Synchronization across all threads

I am writing a time marching finite difference program. I have two arrays, AA and BB. The data in BB can be espressed in (roughly) the following form

BB[ii] = AA[ii-1] + AA[ii] + AA[ii+1]

Let’s say I do this once, by launching a grid of blocks of threads and using the thread id as in index to the arrays. Now, I want to swap the arrays AA and BB and then repeat this process. To do this, I want to be assured that all threads in the grid (not just the block) have finished operating. Is there some sort of grid level synchronization or a hack to do it?. I read somewhere that the CUDA model does not allow grid level synchronization. Is this correct?

Currently, I execute the above process for one step on the GPU, come out on to the CPU swap the pointers of AA and BB and then restart the kernel on the GPU. I think this starting and restarting amounts to some loss of efficiency.

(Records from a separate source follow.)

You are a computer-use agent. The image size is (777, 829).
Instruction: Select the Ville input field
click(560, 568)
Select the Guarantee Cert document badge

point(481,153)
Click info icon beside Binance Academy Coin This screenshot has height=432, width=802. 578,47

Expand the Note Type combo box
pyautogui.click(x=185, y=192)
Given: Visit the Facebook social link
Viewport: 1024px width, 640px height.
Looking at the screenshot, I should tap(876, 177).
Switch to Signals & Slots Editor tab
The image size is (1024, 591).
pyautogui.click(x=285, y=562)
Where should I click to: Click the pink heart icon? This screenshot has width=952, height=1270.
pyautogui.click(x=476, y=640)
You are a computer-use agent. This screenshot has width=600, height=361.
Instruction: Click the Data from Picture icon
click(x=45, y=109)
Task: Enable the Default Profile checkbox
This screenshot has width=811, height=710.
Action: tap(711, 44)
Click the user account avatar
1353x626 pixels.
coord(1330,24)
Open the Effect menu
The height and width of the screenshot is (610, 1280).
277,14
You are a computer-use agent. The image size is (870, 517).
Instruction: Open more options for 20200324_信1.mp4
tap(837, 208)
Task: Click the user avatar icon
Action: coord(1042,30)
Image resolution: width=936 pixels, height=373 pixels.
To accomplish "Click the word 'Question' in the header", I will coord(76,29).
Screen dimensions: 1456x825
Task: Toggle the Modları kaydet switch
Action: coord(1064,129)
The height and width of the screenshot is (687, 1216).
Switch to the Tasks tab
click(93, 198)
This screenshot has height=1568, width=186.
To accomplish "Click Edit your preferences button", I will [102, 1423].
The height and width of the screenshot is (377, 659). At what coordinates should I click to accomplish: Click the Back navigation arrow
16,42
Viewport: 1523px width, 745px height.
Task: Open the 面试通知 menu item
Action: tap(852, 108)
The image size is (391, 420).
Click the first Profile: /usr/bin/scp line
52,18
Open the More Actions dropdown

Is there a better way to do this?

Only by allowing the kernel to complete executing.

The loss is something like ~10-20 microseconds for each kernel launch. For millisecond+ kernels, the overhead is essentially nothing.

Are you iterating for a fixed number of steps or until some convergence threshold is met? I think queuing kernel launches should amortize most of the overhead.

The iterative solver i’m writing goes as follows:


While value>convergence criteria

  if i = odd 

    Launch Kernel<<<>>>(A,B)


    Launch Kernel<<<>>>(B,A)

  end if


  Calculate Convergence criteria



Should do what you want it to i think…

I am doing exactly that, but I want to offload the entire time-loop to the GPU. For this I need a grid level synchronization function, which apparently, does not exist. As I had suspected, and the second poster pointed out, the only way we can do grid level synchronization is by letting the kernel complete execution.

It is a relevant overhead if the arrays a small ( < 100000 elements I would say), but the why can’t you just use e.g. 10 buffers? That would at least allow to queue things.

But no matter the size, your bottleneck is most likely global memory speed, so why not just make a kernel that calculates two iterations without using global memory that often? You can calculate the results in shared memory, calculation some of the border sums in each block.

Actually, as long as you make sure that all AA elemets you need are in shared memory, you should be limited enough by global memory bandwidth that you can just make the kernel calculate calculate 2 steps directly like:

BB[ii] = AA[ii-2] + 2AA[ii-1] + 3AA[ii] + 2*AA[ii+1] + AA[ii+2]

I can’t do two steps because of stability considerations (limited by the CFL). The example I gave is conceptually very similar to the PDE I am solving, but not exactly. I am not sure about what you mean when you say use “10 buffers”

CUDA doesn’t support grid level synchronization, however it can be achieved by using atomic instructions and implementing some sort of semaphore synchronization, but you have to be careful, because the number of blocks in the grid must be small enough so that all the blocks are being timesliced by the multiprocessors (You can’t miss if you make number of blocks equal to the number of multiprocessors) .
If the number of blocks is to large they will be executed serially and your apllication will fall into an infinite loop.
I implemented this kind of synchronization in may application (I was also solving PDE) and it works, (well at least the synchronization :whistling: , (i have yet to find some nasty memory leaks) :wacko:

And yes this method is faster than kernel level synchronization, but can be a pain in the neck implementing it…

This is a terrible idea–future cards will see almost no performance benefit compared to your existing code because you’ve targeted the algorithm specifically for that one card. Really, don’t do that.

Don’t worry I am completly aware of the drawbacks that arise from writing this kind of code. I am just evaluating all the possibilities. I wrote many different versions of my application just to see what can be done and what works best.